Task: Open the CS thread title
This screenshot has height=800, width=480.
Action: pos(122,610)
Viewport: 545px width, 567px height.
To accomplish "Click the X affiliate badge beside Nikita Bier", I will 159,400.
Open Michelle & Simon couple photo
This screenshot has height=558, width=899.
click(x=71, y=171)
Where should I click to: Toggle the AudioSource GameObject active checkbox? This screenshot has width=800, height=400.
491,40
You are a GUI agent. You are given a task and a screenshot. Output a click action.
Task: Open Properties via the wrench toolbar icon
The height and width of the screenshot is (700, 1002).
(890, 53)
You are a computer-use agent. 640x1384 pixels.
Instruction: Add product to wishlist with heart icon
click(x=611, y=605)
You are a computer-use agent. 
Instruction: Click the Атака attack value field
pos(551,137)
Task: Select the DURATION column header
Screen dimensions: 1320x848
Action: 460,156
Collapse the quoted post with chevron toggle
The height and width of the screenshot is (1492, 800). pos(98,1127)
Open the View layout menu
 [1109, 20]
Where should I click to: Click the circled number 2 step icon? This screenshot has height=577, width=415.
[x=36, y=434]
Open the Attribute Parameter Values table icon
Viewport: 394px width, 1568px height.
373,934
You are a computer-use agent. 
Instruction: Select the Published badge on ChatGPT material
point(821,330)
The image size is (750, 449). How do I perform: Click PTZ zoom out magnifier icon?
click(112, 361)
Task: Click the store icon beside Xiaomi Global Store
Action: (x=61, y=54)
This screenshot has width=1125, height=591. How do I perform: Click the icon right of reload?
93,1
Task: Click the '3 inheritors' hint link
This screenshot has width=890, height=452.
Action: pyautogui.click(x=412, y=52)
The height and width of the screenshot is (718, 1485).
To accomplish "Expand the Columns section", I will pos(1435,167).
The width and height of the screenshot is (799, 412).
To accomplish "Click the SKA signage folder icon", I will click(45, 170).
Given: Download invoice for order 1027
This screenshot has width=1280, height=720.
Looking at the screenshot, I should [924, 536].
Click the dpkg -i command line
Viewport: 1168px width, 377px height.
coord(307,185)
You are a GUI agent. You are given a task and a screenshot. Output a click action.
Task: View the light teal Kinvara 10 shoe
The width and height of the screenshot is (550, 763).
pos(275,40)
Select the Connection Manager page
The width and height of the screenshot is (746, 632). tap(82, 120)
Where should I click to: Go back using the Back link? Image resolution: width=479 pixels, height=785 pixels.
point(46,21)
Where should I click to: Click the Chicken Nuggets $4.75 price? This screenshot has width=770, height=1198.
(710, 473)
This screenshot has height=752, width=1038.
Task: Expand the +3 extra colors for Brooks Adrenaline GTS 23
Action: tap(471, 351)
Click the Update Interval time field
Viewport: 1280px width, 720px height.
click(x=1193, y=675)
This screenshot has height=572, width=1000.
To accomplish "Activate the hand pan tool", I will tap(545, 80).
--*--
Exactly as given, set down all of the lines above.

▸ Result
Task: Open the CS thread title
This screenshot has height=800, width=480.
Action: pos(122,610)
Viewport: 545px width, 567px height.
To accomplish "Click the X affiliate badge beside Nikita Bier", I will 159,400.
Open Michelle & Simon couple photo
This screenshot has height=558, width=899.
click(x=71, y=171)
Where should I click to: Toggle the AudioSource GameObject active checkbox? This screenshot has width=800, height=400.
491,40
You are a GUI agent. You are given a task and a screenshot. Output a click action.
Task: Open Properties via the wrench toolbar icon
The height and width of the screenshot is (700, 1002).
(890, 53)
You are a computer-use agent. 640x1384 pixels.
Instruction: Add product to wishlist with heart icon
click(x=611, y=605)
You are a computer-use agent. 
Instruction: Click the Атака attack value field
pos(551,137)
Task: Select the DURATION column header
Screen dimensions: 1320x848
Action: 460,156
Collapse the quoted post with chevron toggle
The height and width of the screenshot is (1492, 800). pos(98,1127)
Open the View layout menu
 [1109, 20]
Where should I click to: Click the circled number 2 step icon? This screenshot has height=577, width=415.
[x=36, y=434]
Open the Attribute Parameter Values table icon
Viewport: 394px width, 1568px height.
373,934
You are a computer-use agent. 
Instruction: Select the Published badge on ChatGPT material
point(821,330)
The image size is (750, 449). How do I perform: Click PTZ zoom out magnifier icon?
click(112, 361)
Task: Click the store icon beside Xiaomi Global Store
Action: (x=61, y=54)
This screenshot has width=1125, height=591. How do I perform: Click the icon right of reload?
93,1
Task: Click the '3 inheritors' hint link
This screenshot has width=890, height=452.
Action: pyautogui.click(x=412, y=52)
The height and width of the screenshot is (718, 1485).
To accomplish "Expand the Columns section", I will pos(1435,167).
The width and height of the screenshot is (799, 412).
To accomplish "Click the SKA signage folder icon", I will click(45, 170).
Given: Download invoice for order 1027
This screenshot has width=1280, height=720.
Looking at the screenshot, I should [924, 536].
Click the dpkg -i command line
Viewport: 1168px width, 377px height.
coord(307,185)
You are a GUI agent. You are given a task and a screenshot. Output a click action.
Task: View the light teal Kinvara 10 shoe
The width and height of the screenshot is (550, 763).
pos(275,40)
Select the Connection Manager page
The width and height of the screenshot is (746, 632). tap(82, 120)
Where should I click to: Go back using the Back link? Image resolution: width=479 pixels, height=785 pixels.
point(46,21)
Where should I click to: Click the Chicken Nuggets $4.75 price? This screenshot has width=770, height=1198.
(710, 473)
This screenshot has height=752, width=1038.
Task: Expand the +3 extra colors for Brooks Adrenaline GTS 23
Action: tap(471, 351)
Click the Update Interval time field
Viewport: 1280px width, 720px height.
click(x=1193, y=675)
This screenshot has height=572, width=1000.
To accomplish "Activate the hand pan tool", I will tap(545, 80).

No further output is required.